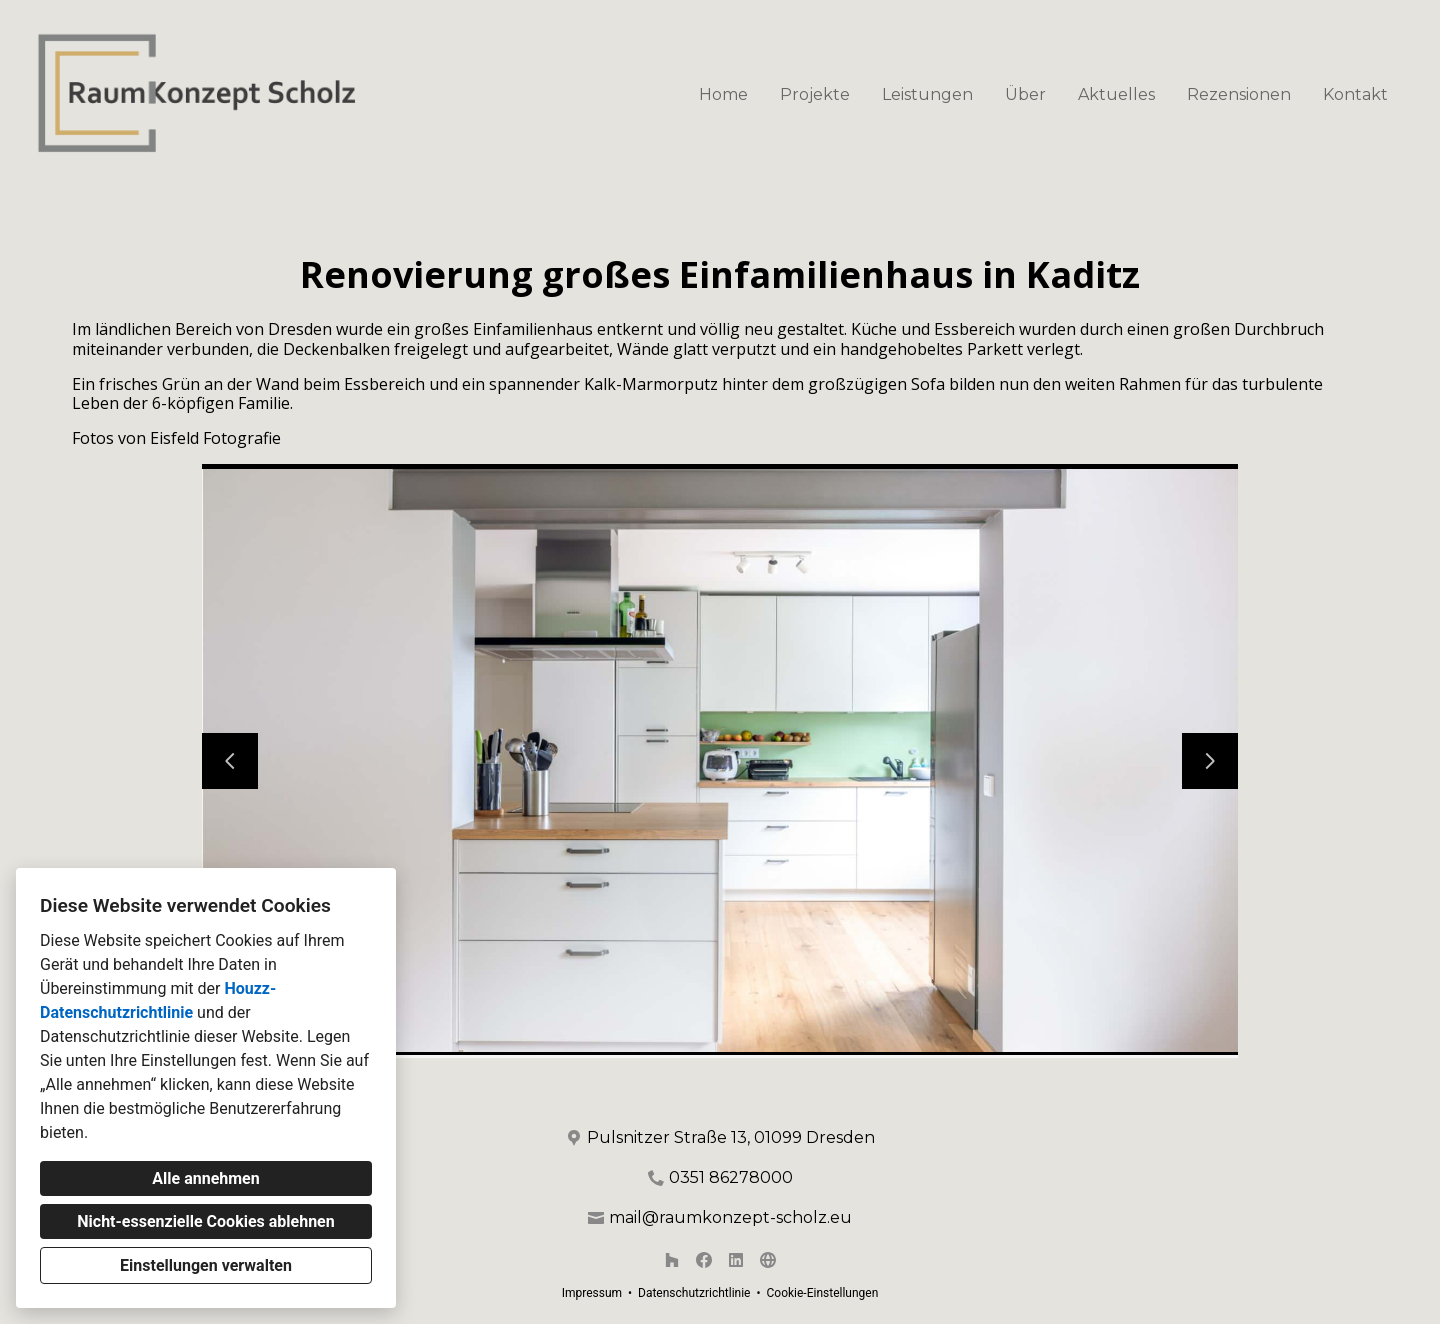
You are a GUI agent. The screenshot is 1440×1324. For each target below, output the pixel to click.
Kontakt (1355, 94)
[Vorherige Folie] (230, 761)
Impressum (592, 1293)
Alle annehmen (205, 1178)
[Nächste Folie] (1210, 761)
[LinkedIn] (736, 1260)
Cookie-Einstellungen (822, 1293)
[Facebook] (704, 1260)
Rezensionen (1239, 94)
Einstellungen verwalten (206, 1265)
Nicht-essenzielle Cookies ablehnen (205, 1221)
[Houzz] (672, 1260)
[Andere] (768, 1260)
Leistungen (927, 94)
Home (723, 94)
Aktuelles (1116, 94)
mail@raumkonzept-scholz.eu (730, 1217)
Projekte (815, 94)
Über (1025, 94)
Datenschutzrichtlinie (694, 1293)
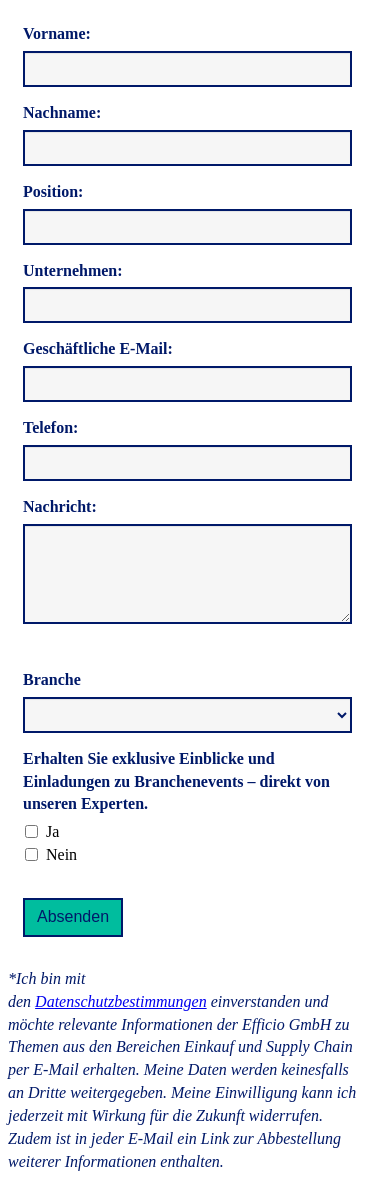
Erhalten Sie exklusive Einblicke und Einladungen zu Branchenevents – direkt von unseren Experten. (176, 781)
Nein (61, 854)
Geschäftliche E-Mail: (98, 348)
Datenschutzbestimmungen (121, 1001)
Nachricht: (60, 506)
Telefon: (50, 427)
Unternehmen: (73, 270)
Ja (52, 831)
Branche (52, 679)
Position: (53, 191)
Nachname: (62, 112)
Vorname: (57, 33)
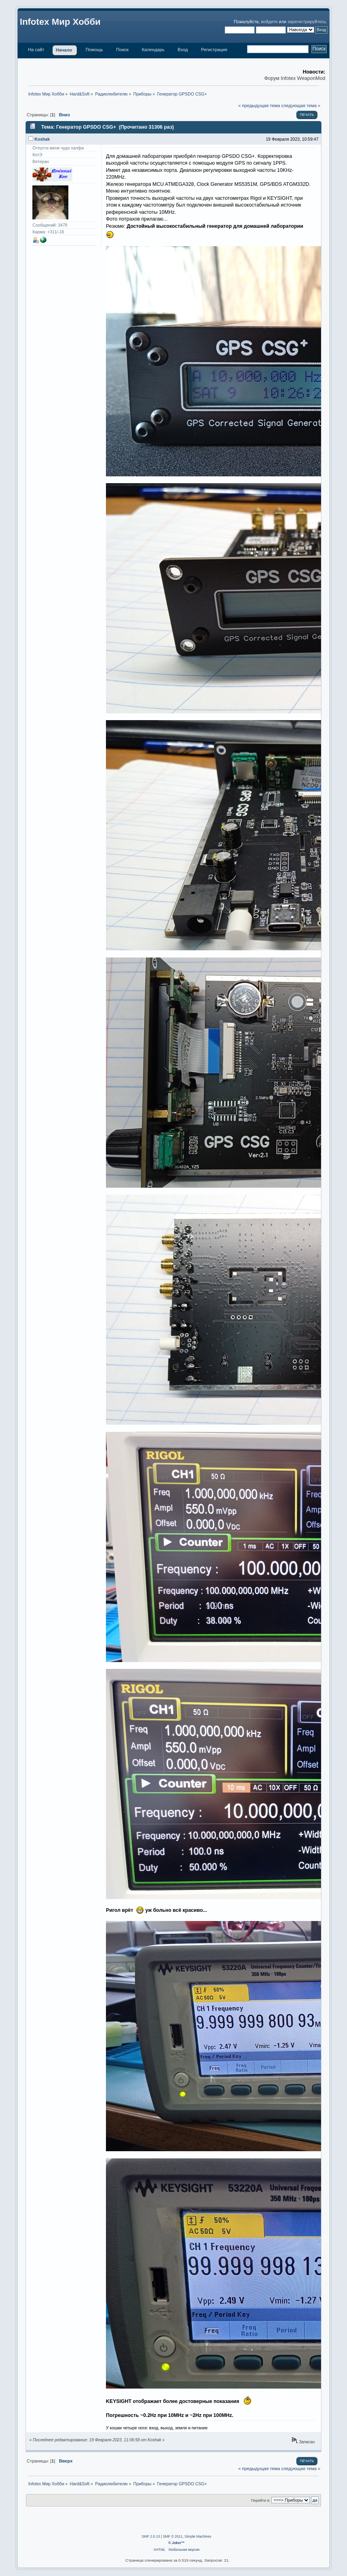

▶ [What is being asked]: Render every line of the records above as a Markdown table with the columns "Line No." and "Record Text". Give each line its own numbered row, skip blank lines, and leave the pictures out.

▶ [Expected answer]:
| Line No. | Record Text |
|---|---|
| 1 | You are a GUI agent. The screenshot is 1440×1324. For each target below, output the pixel to click. |
| 2 | Kontakt (1355, 94) |
| 3 | [Vorherige Folie] (230, 761) |
| 4 | Impressum (592, 1293) |
| 5 | Alle annehmen (205, 1178) |
| 6 | [Nächste Folie] (1210, 761) |
| 7 | [LinkedIn] (736, 1260) |
| 8 | Cookie-Einstellungen (822, 1293) |
| 9 | [Facebook] (704, 1260) |
| 10 | Rezensionen (1239, 94) |
| 11 | Einstellungen verwalten (206, 1265) |
| 12 | Nicht-essenzielle Cookies ablehnen (205, 1221) |
| 13 | [Houzz] (672, 1260) |
| 14 | [Andere] (768, 1260) |
| 15 | Leistungen (927, 94) |
| 16 | Home (723, 94) |
| 17 | Aktuelles (1116, 94) |
| 18 | mail@raumkonzept-scholz.eu (730, 1217) |
| 19 | Projekte (815, 94) |
| 20 | Über (1025, 94) |
| 21 | Datenschutzrichtlinie (694, 1293) |
| 22 | Erhalten Sie exklusive Einblicke und Einladungen zu Branchenevents – direkt von unseren Experten. (176, 781) |
| 23 | Nein (61, 854) |
| 24 | Geschäftliche E-Mail: (98, 348) |
| 25 | Datenschutzbestimmungen (121, 1001) |
| 26 | Nachricht: (60, 506) |
| 27 | Telefon: (50, 427) |
| 28 | Unternehmen: (73, 270) |
| 29 | Ja (52, 831) |
| 30 | Branche (52, 679) |
| 31 | Position: (53, 191) |
| 32 | Nachname: (62, 112) |
| 33 | Vorname: (57, 33) |